Come to Fair, save the world

Youngsters do it ‘virtually’ at funhouse.

Jennie Baum, 12, just wasn’t interested in the prospect of corn dogs, cotton candy and five spins on the Zipper.

She preferred saving the world from destruction wrought by chlorofluorocarbons.

So Jennie joined hordes of other youngsters who flocked to the Multimedia Funhouse at the Marin County Fair yesterday to take a stab at the VRQuest™ virtual reality game that aims to put a lid on ozone-damaging CFCs.

The Santa Rosa seventh-grader saved the world by whizzing through a virtual cityscape and shutting down CFC-producing factories, turning off air conditioning units and removing aerosol cans from supermarket shelves.

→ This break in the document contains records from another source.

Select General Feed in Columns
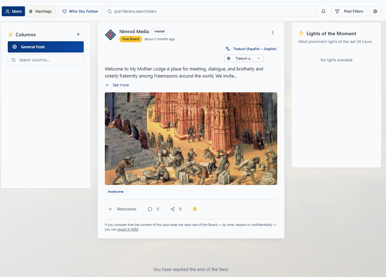 46,47
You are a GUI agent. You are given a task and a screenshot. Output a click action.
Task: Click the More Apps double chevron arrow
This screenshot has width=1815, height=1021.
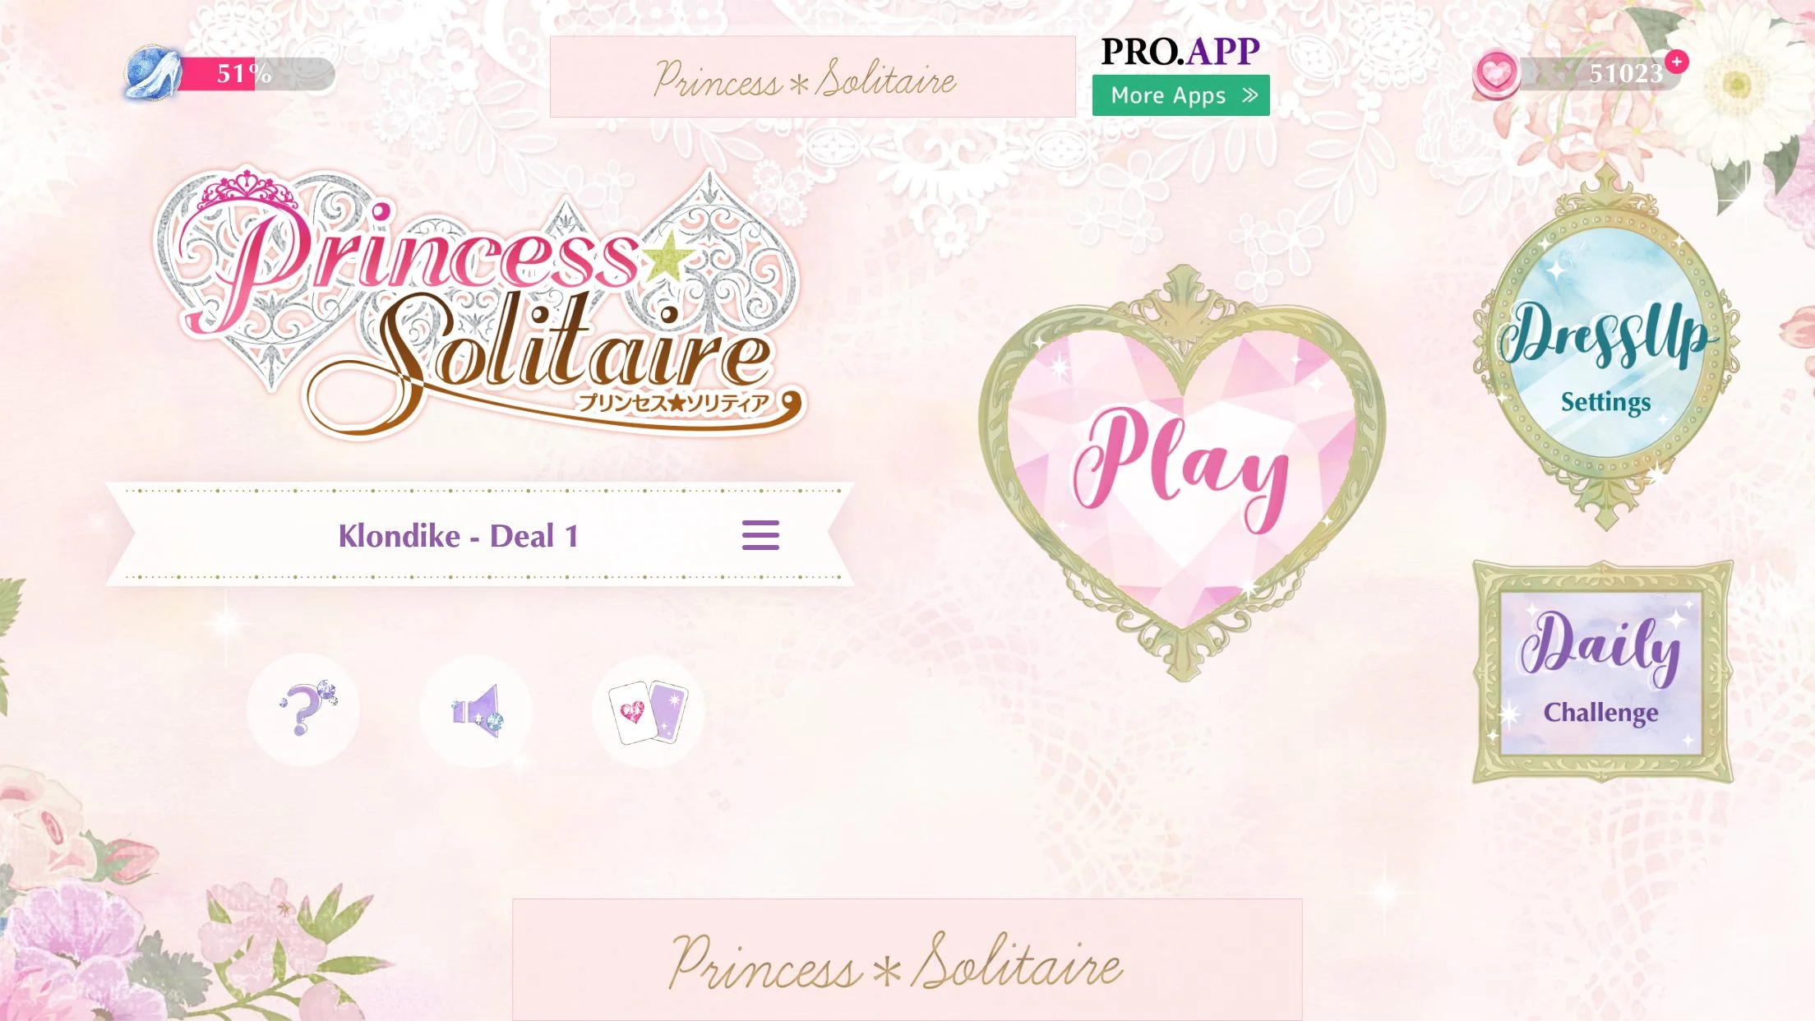point(1250,95)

And she did it all in a 30-second stint with a joystick and a Darth Vadar-like helmet."It felt like I was flying," she said.

The game not only is providing high-flying adventure for fair goers this week, it’s become a convincing selling point for VRQuest Founder Warren Black and the "virtual worlds" he helps youngsters create through a six-week education program.

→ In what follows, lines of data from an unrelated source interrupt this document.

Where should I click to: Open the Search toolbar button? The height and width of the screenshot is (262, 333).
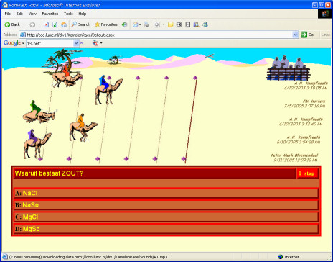(x=81, y=24)
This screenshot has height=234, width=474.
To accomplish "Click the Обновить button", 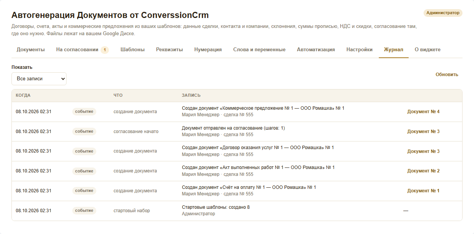I will tap(447, 75).

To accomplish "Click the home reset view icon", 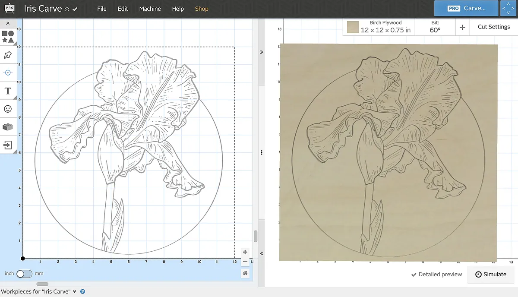I will tap(245, 273).
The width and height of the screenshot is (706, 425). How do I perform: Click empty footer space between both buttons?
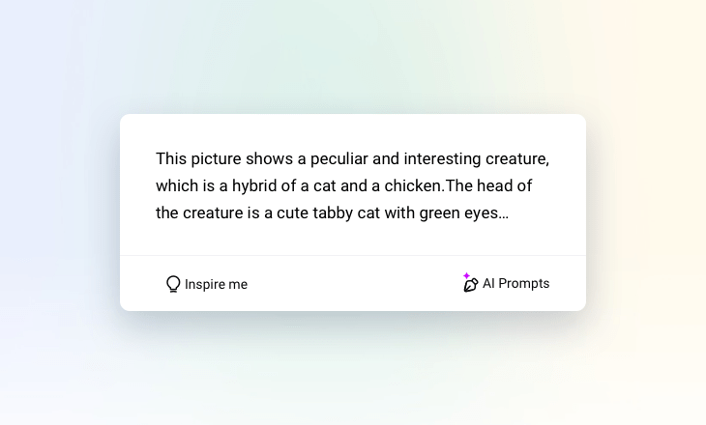(x=353, y=284)
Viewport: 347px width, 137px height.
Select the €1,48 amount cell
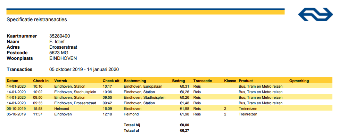(x=184, y=103)
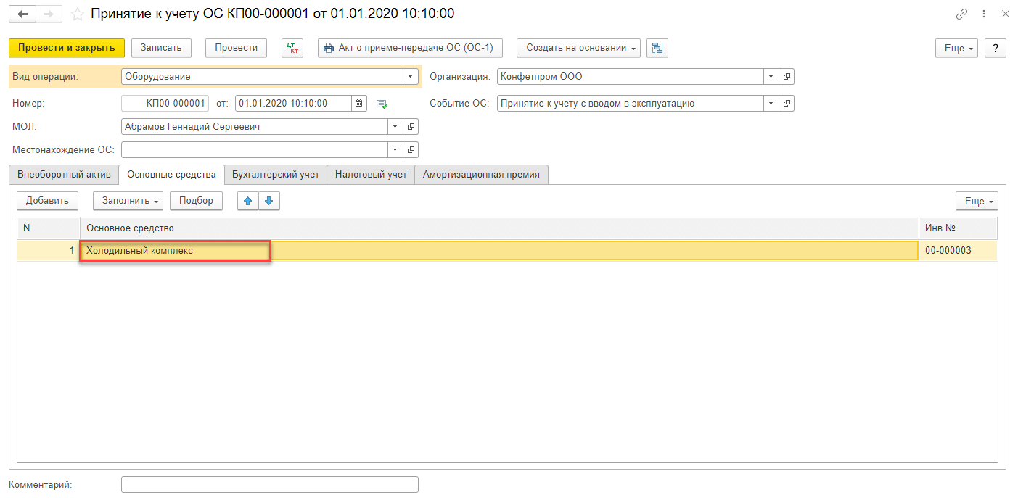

The computer cityscape Jennie saved from CFC disaster yesterday was developed by youngsters aged 12 to 18.

The program, founded in , will be coming to Marin this fall through the PCS Center for Enriched Learning in Corte Madera.

"The kids learn solid high-tech skills they can use in the real world and they have a lot of fun," Black said.

The program gives youngsters firsthand experience on projects involving architecture, mechanical engineering, robotics and lasers.

Students begin their training by working with those ever-popular building blocks, Lego’s, to better visualize basic structural engineering, architecture and mathematics concepts.

Eventually, many students build up their skills to an adept knowledge of advanced design software and use of scanners, digital cameras, digitizers and other high-tech equipment.

Youngsters at the VRQuest™ booth yesterday seemed equally intrigued by the tactile world of Lego’s and the 3-D virtual world of computer adventure.

One cluster of determined youngsters made Lego creations that included space aliens and complicated gear works similar to those displayed at the Museum of Science and Industry in Chicago.

Peter Ryan, 12, turned several heads with a Lego eagle he created in a few minutes.

The eagle was displayed at the booth all afternoon to inspire other young designers.